I think it’s important to celebrate the strength in real women. It’s also important to let men be vulnerable and uncertain and the male protagonists not be some smirking ‘alpha male’ without exception.
The characters in The Lost War are human beings with flaws, doubts, uncertainty. They need each other, mentally as well as when faced with adversity. That’s why I love ALL of them. How the author is able to create a group of unique people with different personalities, traits and viewpoints yet still make them all so easy to love is a massive skill and shows how much he understands people. Obviously there’s only so much character development you can fit into one novel and it’s not all character focused, the story is brilliant too.
To have such a big twist at the end (one that necessitates a re-read to spot all the subtle clues) also makes the Lost War stand out. I only got a sort of small inkling that something wasn’t as it appeared, as I got further towards the end, but I still never expected it. The fact that there are so many small clues layered through the story and everything suddenly makes sense is proof that this wasn’t just a last minute plot device, but a planned, considered haymaker delivered when you think you know how everything has panned out.
I keep writing this like a review and going back to delete stuff! All that is on my actual review – I keep forgetting I’m just meant to be talking conversationally about this (pretty liberating actually!)
I’m a very sentimental person and part of why this book will always hold find memories is because I read it when I’d only just started blogging and didn’t have many followers. I was even wondering whether anybody even read my reviews. I’m a long way off some bloggers but I feel so happy with how many people engage with me now, how many people have told me a review I wrote made them buy a book. My blog is nearly at 5,000 views which I find insane. This wasn’t the case back when I reviewed this book. I wanted to do an interview with an author for my blog and Justin reached out.

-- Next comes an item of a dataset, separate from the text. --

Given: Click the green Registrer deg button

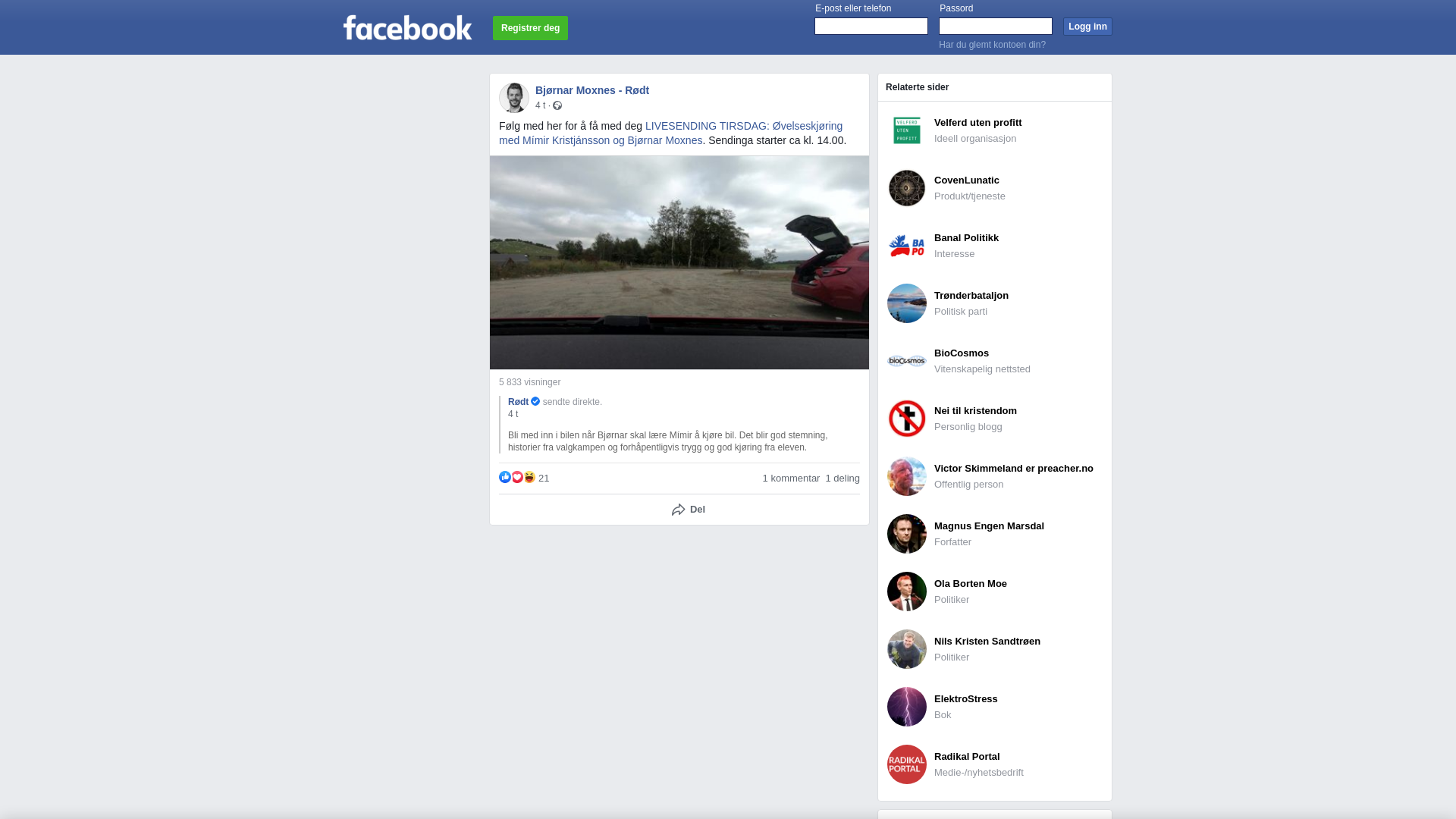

He gave such amazingly thoughtful, considered answers and really gave me the time that you’d expect an author to reserve for a newspaper or well known blogger. He didn’t know if anybody would even read it. If you follow Justin on twitter @authorjla you’ll know he’s an all round nice person who cares about the things that matter who you can always be sure to have a laugh with too. There’s been great books written by shitty people, but it’s always nice to know that book you love was also written by someone likeable.

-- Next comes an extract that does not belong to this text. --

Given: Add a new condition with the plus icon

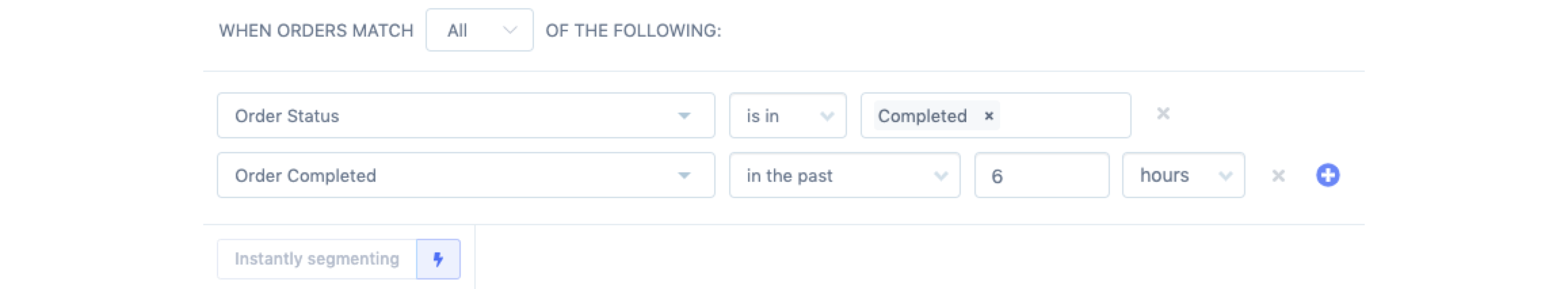Looking at the screenshot, I should [1327, 175].
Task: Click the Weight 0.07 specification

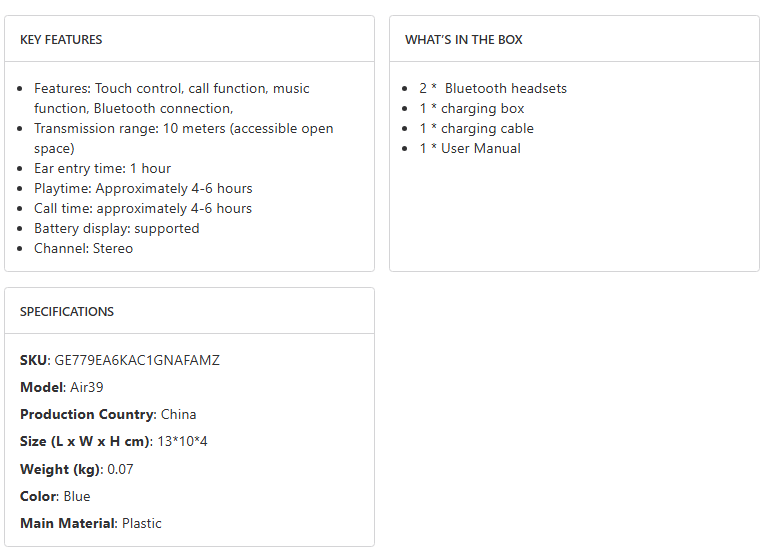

I have promoted the book a fair bit on my twitter account but I believe in shouting books I enjoyed, especially self published. This post may put me in fanboy territory – afterall I did get particularly passionate about a 1 star “review” the book got and managed to get a few people to buy it off the back of my rant. But come on, it was absolutely pathetic:
You know a book has been labelled ‘Dark Fantasy’ before you read it. And the story is based on medieval Edinburgh. Of course there’s going to be some fucking swearing! But to admit you gave a book a 1 star review when you had only read 1 sentence, well. If I ever write a book I have my villain right here. Who I shall serve a grisly on-page death *evil laugh*.
Anyway, there’s no point analysing the story and other stuff like that when I already have a review. Hopefully this might have piqued your interest – it was fun to do for me at least!
Thanks for including me on The Write Hive Fantasy May!